We have recently made substantial progress in understanding a particular scaling limit of the SYK model, where the number of fermions goes to infinity and the number of fermions involved in each interaction as well, keeping their ratio (suitably defined) fixed as one takes the limit. This double-scaled SYK (or DSSYK) model has been attracting substantial attention in the field the past few years. The reason for this attention is that this is a microscopic (UV-complete) model that has several features to it that are very hard to explain within the usual holographic gravitational framework (such as a bounded energy spectrum).
Our group has been developing group-theoretical techniques to analyze these lower-dimensional models for several years, and we have recently applied these methods to the DSSYK model itself, allowing us to obtain substantial insight into the structural aspects of these models, and how they interrelate. Following this methodology, we have been able to propose various novel and important results such as:
1. A q-deformation of the boundary Schwarzian model,
2. A proposal for a bulk holographic dual of the DSSYK model.
We are at the moment pursuing this research line further with various collaborators. In particular, with two local PhD students, we are currently working out various representation-theoretic properties of these models and how they differ from more established models (such as Liouville gravity or the minimal string).
We have also made substantial progress on generalizing and deriving exact results for gravity models that have more supersymmetry. We have published two research papers on this topic at the time of writing, providing in-depth investigations of the N=2 JT supergravity models from our group-theoretic perspective. We have in particular also derived various N=1,2,4 results in a simple and efficient way using our techniques, that were only partly known in the literature. This serves as an illustration of the strength of our unifying framework and methodologies.
We have also applied our methods to 2+1 dimensional gravity, elucidating a similar structure of the correlation functions as in the 1+1 dimensional models. This has allowed us to formulate and postulate a generic statement on how all of these models would factorize across bulk entangling surfaces: it is the co-product of the associated Hopf algebra. This requires the introduction of boundary (“edge”) degrees of freedom that have been studied and known for a long time, but now constructed within our unified framework. Moreover, applying this to 2+1d gravity, this allowed us to consider gravitational counterparts of anyonic degrees of freedom at the black hole horizon. These results have been published.

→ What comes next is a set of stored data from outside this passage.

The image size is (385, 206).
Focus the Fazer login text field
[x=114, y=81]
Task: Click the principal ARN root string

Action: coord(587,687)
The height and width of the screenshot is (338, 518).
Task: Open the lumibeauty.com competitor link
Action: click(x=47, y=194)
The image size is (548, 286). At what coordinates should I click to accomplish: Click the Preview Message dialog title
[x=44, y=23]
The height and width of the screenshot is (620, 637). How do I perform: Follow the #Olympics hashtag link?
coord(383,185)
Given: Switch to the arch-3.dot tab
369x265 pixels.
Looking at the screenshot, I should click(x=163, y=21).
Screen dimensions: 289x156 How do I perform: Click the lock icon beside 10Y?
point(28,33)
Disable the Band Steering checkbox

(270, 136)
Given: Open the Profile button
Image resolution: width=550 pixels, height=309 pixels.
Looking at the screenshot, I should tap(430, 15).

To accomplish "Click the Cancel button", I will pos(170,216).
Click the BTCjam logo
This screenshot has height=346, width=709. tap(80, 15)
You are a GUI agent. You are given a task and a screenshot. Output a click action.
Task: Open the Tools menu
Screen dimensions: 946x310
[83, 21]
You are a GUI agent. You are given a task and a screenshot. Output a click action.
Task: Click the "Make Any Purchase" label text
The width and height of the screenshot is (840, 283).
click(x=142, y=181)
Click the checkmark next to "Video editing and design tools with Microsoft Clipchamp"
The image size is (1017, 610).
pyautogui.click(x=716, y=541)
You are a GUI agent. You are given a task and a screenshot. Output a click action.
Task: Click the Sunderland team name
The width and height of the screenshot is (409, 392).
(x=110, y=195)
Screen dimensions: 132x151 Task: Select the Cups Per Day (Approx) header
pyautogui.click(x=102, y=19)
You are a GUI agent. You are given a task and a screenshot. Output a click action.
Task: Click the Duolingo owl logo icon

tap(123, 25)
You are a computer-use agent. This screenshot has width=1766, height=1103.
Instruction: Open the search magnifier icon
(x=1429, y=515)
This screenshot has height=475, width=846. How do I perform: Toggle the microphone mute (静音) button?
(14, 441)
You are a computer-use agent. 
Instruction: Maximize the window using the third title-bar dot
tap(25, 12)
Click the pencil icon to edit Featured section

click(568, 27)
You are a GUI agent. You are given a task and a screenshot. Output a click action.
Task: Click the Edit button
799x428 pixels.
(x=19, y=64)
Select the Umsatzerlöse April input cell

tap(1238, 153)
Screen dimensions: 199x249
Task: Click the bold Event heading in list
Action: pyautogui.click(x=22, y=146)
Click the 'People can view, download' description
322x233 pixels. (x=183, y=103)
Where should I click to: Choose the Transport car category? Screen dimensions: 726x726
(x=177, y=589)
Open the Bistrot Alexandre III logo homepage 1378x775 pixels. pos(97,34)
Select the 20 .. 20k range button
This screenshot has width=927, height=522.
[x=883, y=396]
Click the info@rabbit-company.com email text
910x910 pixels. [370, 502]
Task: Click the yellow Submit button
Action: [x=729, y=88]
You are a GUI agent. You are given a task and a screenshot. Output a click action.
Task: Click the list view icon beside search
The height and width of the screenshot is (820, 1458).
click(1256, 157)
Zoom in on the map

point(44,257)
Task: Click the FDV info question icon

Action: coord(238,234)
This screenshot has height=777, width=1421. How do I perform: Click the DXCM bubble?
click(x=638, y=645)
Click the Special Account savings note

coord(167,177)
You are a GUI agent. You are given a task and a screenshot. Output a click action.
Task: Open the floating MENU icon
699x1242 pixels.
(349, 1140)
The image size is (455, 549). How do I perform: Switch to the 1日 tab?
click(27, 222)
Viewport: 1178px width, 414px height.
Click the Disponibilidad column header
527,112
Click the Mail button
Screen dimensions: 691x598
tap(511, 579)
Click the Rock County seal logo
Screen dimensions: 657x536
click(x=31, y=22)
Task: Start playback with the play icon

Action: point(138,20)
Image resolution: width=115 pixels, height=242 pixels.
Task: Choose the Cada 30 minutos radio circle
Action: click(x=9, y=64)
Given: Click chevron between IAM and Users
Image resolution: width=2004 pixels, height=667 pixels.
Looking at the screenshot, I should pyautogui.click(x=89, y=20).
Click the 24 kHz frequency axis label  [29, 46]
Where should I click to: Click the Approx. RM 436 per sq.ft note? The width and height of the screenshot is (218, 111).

Our methodology relies very heavily on utilizing group-theoretic techniques to the various physical models (JT gravity, its supersymmetric cousings, Liouville gravity, the minimal string, and the DSSYK model) and unifying them in this language. This methodology has been partially developed before the start of this project, but it has been worked out in much more detail in the past few years during this project. This has allowed us to make physical proposals that would be harder to make from other perspectives, illustrating the potential of this approach. We have used these methods in particular to give detailed bulk holographic proposals for the DSSYK model, and to derive expressions for so-called end-of-the-world brane amplitudes in various gravitational models (of interest in the current community) in a conceptually unified and direct way. In particular, some of our results on supersymmetric JT gravity models have also highlighted that our approach requires some novel mathematical objects, which we derived as well. This research line hence interplays quite nicely with more abstract mathematical representation theory, and in particular focuses on how such results are then utilized in concrete gravitational physical systems. The recent results we have obtained on the double-scaled SYK model itself I would consider a signficant development we have achieved in the field. In particular how our group-theoretic approach led us to a proposal for a holographic bulk dual description as a dilaton gravity model with a sine potential, and a deformed version of the boundary Schwarzian action (which we dubbed “q-Schwarzian”).